Today Marks the One-Year Anniversary of the Fatal Car Crash at SXSW That Killed Four
It was one year ago today, a fitting Friday the 13th anniversary, that Rashad Owens forever changed the landscape of SXSW Music Festival in Austin. It was his car that took four lives and injured 23 others while attempting to flee police officers.
I remember waking up to the news all over Twitter and saw it online as soon as I arrived at work around 5:15am. Any time mass injuries are reported at a large public event, it immediately brings to mind the possibility of a planned attack of some sort. Although it will come as no solace to the families that lost loved ones, the attack was just a traffic stop gone wrong.
Rashad Owens, a Killeen resident, had been in Austin in conjunction with SXSW. Owens was scheduled to appear at a concert later that evening, one year ago today, as a performer/rapper. Of course, anyone with a microphone and a tongue can consider themselves a rapper.
In actuality, he was a reckless troublemaker. He'd been arrested for DUI and other charges in Alaska and had a current warrant for his arrest in AK at the time of the run-in with Austin PD at a sobriety checkpoint. Not wanting to return to jail with his lucrative hip hop career certainly right around the corner, Owens took off and was said to have intentionally gunned the engine as he approached the first group of those injured during his two-block rampage.

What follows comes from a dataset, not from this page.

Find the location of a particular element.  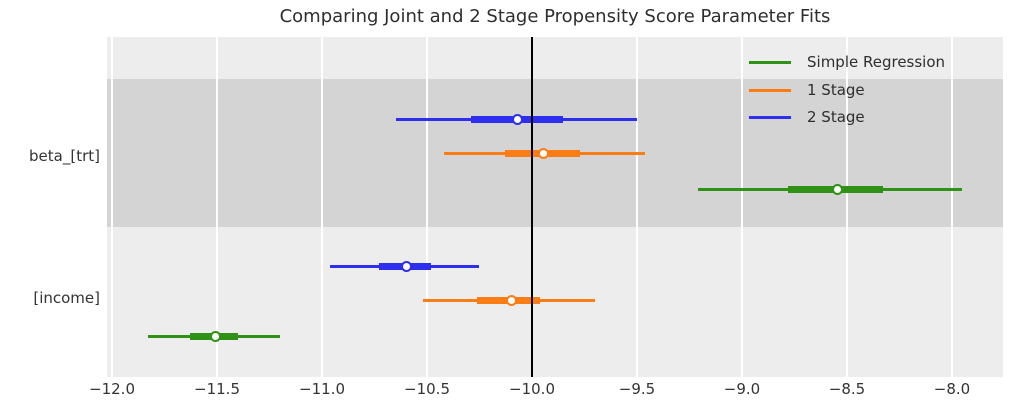

reference-line is located at coordinates (532, 207).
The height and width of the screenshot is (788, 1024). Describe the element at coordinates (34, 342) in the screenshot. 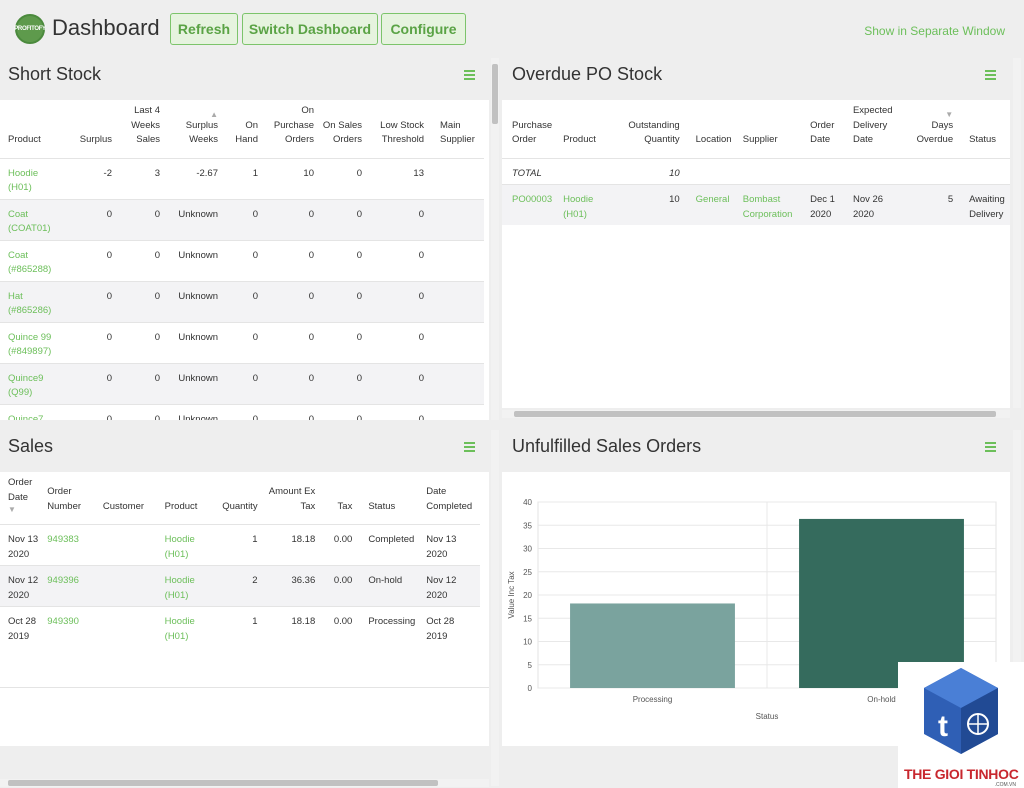

I see `product-link: Quince 99 (#849897)` at that location.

After injuring 23 and killing two on the scene (two would die at hospitals later), Owens attempted to flee on foot. His escape, much like his rap career, came to an end with a thud and several thousand volts of electricity from a police officer's taser. He now faces capital murder charges (which carry the possibility of the death penalty) and nearly two-dozen charges of assault with a deadly weapon.

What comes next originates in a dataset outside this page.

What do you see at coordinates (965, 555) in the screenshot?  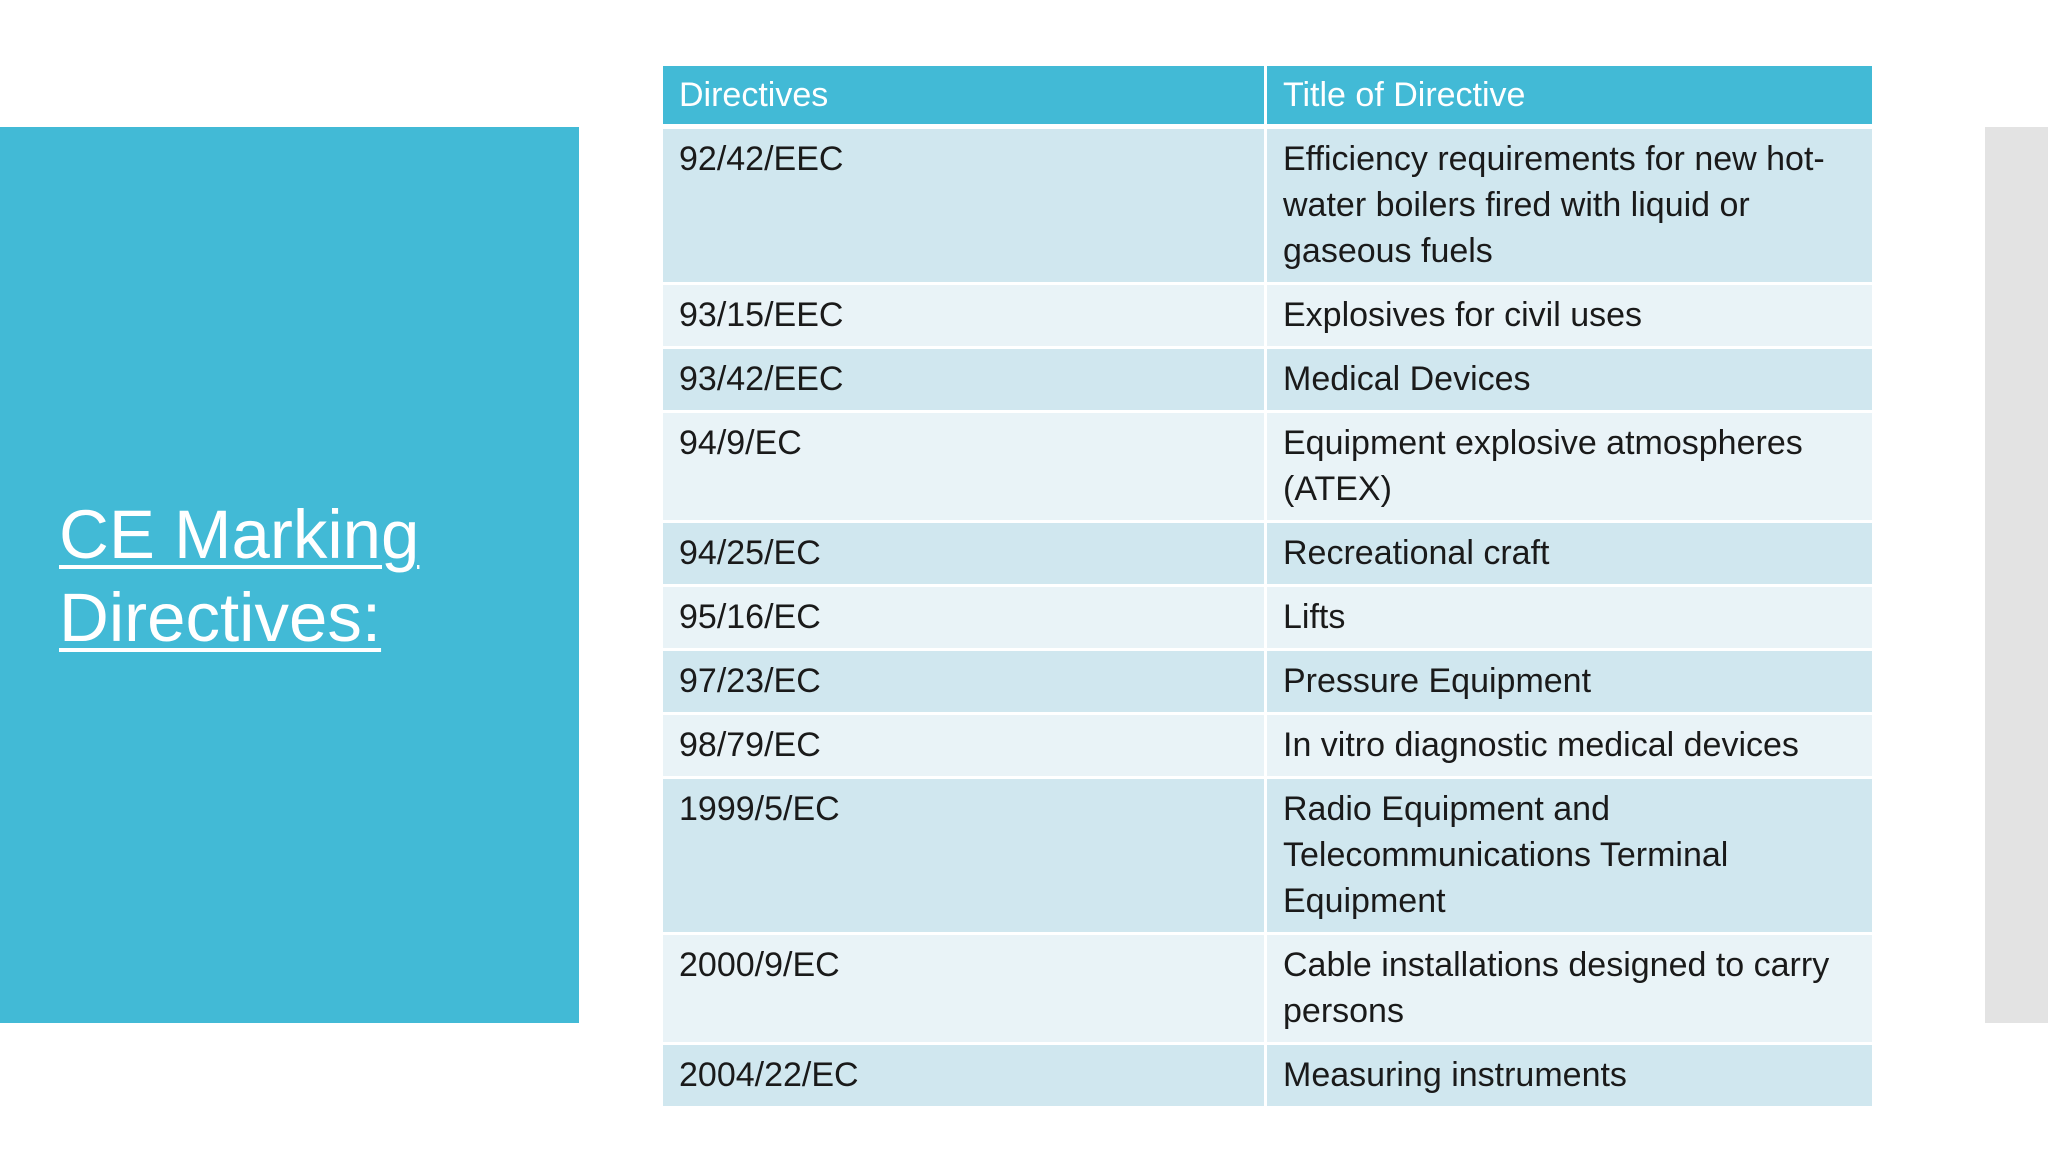 I see `directive-code: 94/25/EC` at bounding box center [965, 555].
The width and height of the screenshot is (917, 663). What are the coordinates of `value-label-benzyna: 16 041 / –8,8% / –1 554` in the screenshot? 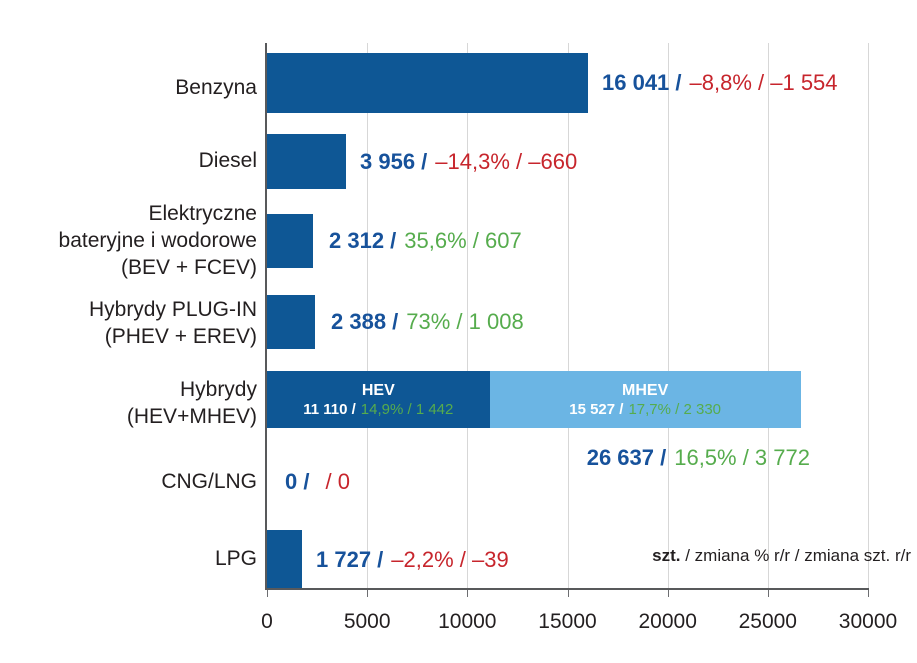 It's located at (720, 83).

Despite SXSW organizers bringing in 30 TABC officers and are providing sturdier barricades, the lawsuits from the families have begun. One such lawsuit, filed on behalf of a Dutch musician in town for the festival one year ago today, is calling for $1,000,000+, saying, "A festival organizer or traffic design consultant of ordinary intelligence would have anticipated the danger".

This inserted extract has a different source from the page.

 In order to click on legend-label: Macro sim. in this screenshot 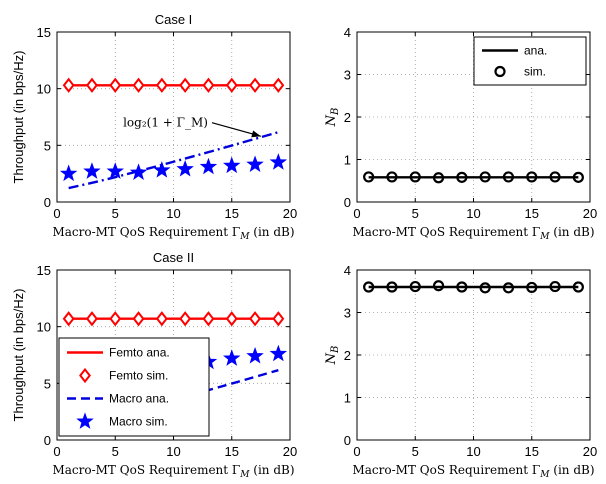, I will do `click(138, 422)`.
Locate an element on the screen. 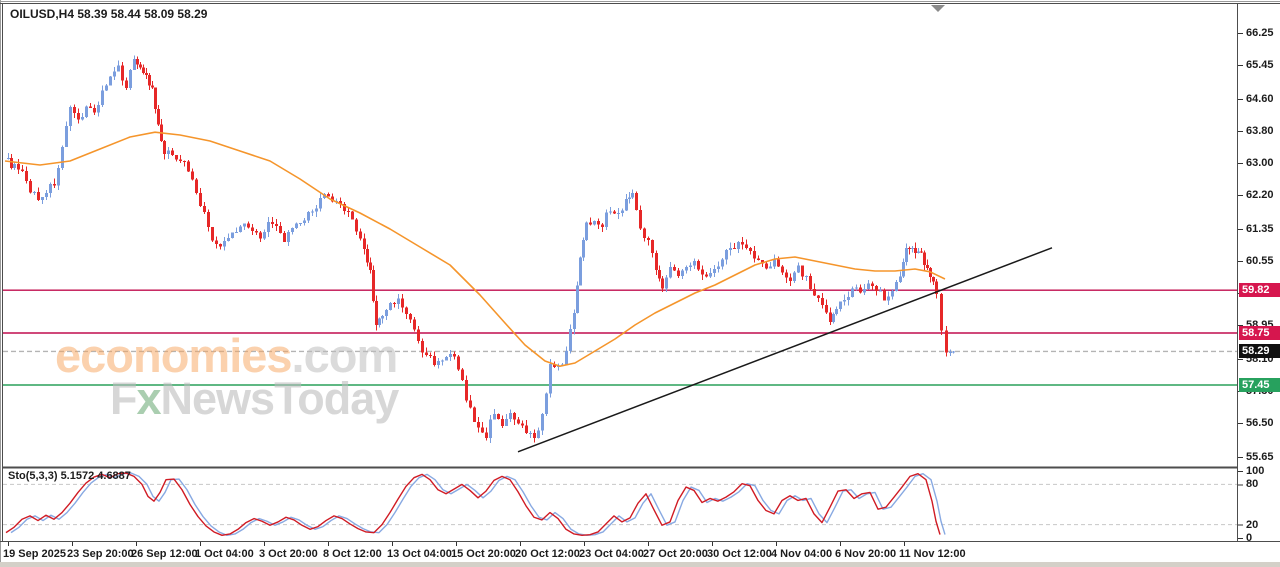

For SXSW, this incident wasn't transformative in the sense that it was a tragedy that some say would have been avoided had the police not set up a sobriety checkpoint. Others say the barriers should have been sturdier. What you're not hearing as necessary is any changes on the behalf of the festival. It will remain the hipster haven very few of the rest of us actually concern ourselves with.